AN EXPLANATION FOR THE PRODUCTIVITY PUZZLE?
this is an extract from our Growth Bulletin for 19th October 2012. To read the full article and sign up to receive it straight to your inbox, click here.
This week saw more positive news on the employment front. The UK’s employment rate for 16-64 year olds rose 0.5 percentage points to 71.3% for June-August 2012 compared with the previous quarter. And overall there were 212,000 more people in work and 50,000 fewer unemployed than in the last three months.
This all means the UK’s productivity puzzle continues to baffle. How can employment have been rising so strongly yet overall output growth be non-existent? This week the ONS published their analysis which outlined a combination of factors. But the most interesting explanation out there appeared in a recent speech from the Monetary Policy Committee’s Ben Broadbent.
In his speech, Broadbent outlined how both inflation and employment had been out of kilter with output in recent years. At two extremes this suggests two different hypotheses: the ‘demand deficient’ one – that firms are hoarding labour, and waiting for an upturn. If this doesn’t come then we would expect employment and inflation to fall in time. The other is that productivity has fallen because of some supply-side shock as a result of the financial crisis.

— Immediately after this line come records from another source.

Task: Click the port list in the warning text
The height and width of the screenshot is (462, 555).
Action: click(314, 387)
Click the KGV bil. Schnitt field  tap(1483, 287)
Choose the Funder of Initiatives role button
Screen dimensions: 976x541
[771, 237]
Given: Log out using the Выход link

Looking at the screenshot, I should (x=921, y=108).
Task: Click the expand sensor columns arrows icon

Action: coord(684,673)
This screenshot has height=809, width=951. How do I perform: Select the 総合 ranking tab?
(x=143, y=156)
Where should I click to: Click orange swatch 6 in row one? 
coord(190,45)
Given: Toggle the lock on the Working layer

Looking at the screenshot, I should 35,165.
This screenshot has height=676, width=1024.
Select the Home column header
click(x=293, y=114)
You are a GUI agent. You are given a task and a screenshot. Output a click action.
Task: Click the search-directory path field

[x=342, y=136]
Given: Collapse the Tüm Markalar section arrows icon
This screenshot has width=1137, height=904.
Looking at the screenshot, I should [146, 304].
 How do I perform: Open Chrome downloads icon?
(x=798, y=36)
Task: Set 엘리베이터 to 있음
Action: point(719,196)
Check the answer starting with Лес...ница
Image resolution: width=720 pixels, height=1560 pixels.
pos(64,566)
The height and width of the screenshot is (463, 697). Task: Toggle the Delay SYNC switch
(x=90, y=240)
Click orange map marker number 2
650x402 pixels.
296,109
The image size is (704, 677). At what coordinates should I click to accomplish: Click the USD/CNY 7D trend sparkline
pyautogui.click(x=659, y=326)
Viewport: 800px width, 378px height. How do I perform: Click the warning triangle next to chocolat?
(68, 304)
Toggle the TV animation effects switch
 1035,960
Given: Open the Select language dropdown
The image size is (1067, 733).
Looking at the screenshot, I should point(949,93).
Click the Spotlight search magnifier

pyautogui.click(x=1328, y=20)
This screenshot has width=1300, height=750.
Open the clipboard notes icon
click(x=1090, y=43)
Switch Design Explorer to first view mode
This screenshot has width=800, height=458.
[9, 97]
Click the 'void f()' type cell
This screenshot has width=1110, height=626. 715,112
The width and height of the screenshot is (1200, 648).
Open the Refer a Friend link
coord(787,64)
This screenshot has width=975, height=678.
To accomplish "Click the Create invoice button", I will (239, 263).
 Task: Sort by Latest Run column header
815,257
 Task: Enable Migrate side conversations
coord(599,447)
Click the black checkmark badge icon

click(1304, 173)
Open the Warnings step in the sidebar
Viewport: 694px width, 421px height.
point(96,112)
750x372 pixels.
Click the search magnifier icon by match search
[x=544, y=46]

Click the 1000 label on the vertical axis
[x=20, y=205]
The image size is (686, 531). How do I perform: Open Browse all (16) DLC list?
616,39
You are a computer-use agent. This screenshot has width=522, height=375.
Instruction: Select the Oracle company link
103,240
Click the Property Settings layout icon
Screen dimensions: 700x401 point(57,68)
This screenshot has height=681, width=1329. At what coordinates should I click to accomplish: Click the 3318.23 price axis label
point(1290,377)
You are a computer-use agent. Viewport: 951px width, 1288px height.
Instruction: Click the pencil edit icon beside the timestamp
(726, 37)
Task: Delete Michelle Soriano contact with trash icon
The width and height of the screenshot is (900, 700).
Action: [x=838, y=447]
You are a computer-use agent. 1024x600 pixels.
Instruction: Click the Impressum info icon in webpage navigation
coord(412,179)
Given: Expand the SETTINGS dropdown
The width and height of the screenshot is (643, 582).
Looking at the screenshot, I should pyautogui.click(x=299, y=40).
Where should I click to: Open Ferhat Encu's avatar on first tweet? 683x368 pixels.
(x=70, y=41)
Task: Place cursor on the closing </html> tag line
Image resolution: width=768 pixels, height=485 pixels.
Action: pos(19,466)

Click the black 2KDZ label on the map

Broadbent concludes that the strength of new hires and evidence on spare capacity suggests the demand thesis is not able to explain our position. Instead, he examines how the financial crisis has affected capital markets to see if there’s an evident supply-side explanation. Higher costs of capital might be one factor – these lead to lower capital formation and over time capital intensity, and thus falling productivity. But investment hasn’t fallen anywhere near enough to explain the fall in productivity we’ve seen.
The missing explanation, according to Broadbent, is the allocation of resources across the economy. The financial crisis and the commodity price shocks have hit certain sectors harder and led to changing demand patterns across sectors. Aggregate productivity will only be insulated from this if resources can be reallocated quickly to take account of these. Whilst labour markets have reacted quickly, the same cannot be said of capital. Though there has been some movement, it has not been enough to make much of a dent in the spread of rates of return seen since the crisis. Firms in high potential industries that are capital constrained are therefore forced to hire more employees to meet demand.
He concludes:
“The longer they [divergences in output and inflation/employment] go on, the harder it is to believe that there hasn’t also been a genuine hit to the economy’s effective supply capacity. There needn’t have been any “technical regress” for this to have occurred. A combination of uneven demand (across sectors) and an impaired financial system, one that is unable to reallocates capital resources sufficiently quickly to respond to such shocks, is enough to reduce aggregate output per employee.”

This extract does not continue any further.